The hope is that better quality tools may now be developed with less effort and that it will be easier to reuse those tools for related languages. This can work, provided one has a lot of good quality text, referred to as a corpus.
Such corpora are being developed, and the recently established South African Centre for Digital Language Resources (SADiLaR) aims to pool computational resources. We investigated the effects of a corpus on the quality of an isiZulu spellchecker, which showed that learning the statistics-driven language model on old texts like the bible does not transfer well to modern day texts such as news items from the Isolezwe newspaper, nor vice versa.
The spellchecker has about 90% accuracy in single-word error detection and it seems to contribute to the intellectualisation of isiZulu.
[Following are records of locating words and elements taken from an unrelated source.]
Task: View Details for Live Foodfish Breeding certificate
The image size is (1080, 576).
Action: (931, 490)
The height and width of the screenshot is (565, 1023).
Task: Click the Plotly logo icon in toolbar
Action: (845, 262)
Its algorithms use trigrams and probabilities of their occurrence in the corpus to compute the probability that a word is spelled correctly, rather than a dictionary based approach that is impractical for agglutinating languages. The algorithms were reused for isiXhosa simply by feeding it a small isiXhosa corpus: it achieved about 80% accuracy already even without optimisations.
Data-driven approaches are also pursued in tools for finding information online, i.e., to develop search engines alike a ‘Google for isiZulu’. Algorithms for data-driven machine translation, on the other hand, can easily be misled by out-of-domain training data from which it has to learn the patterns.
Relevance for South Africa
This sort of natural language generation could be incredibly useful in South Africa. The country has 11 official languages, with English as the language of business. That has resulted in the other 10 being sidelined, and in particular those that were already under resourced.
This trend runs counter to citizens’ rights and the state’s obligations as outlined in the Constitution. These obligations go beyond just promoting language. Take, for instance, the right to have access to the public health system. One study showed that only 6% of patient-doctor consultations was held in the patient’s home language. The other 94% essentially didn’t receive the quality care they deserved because of language barriers.
The sort of research I’m working on with my team can help. It could contribute to, among others, realising technologies such as automatically generating patient discharge notes in one’s own language, text-based weather forecasts, and online language learning exercises.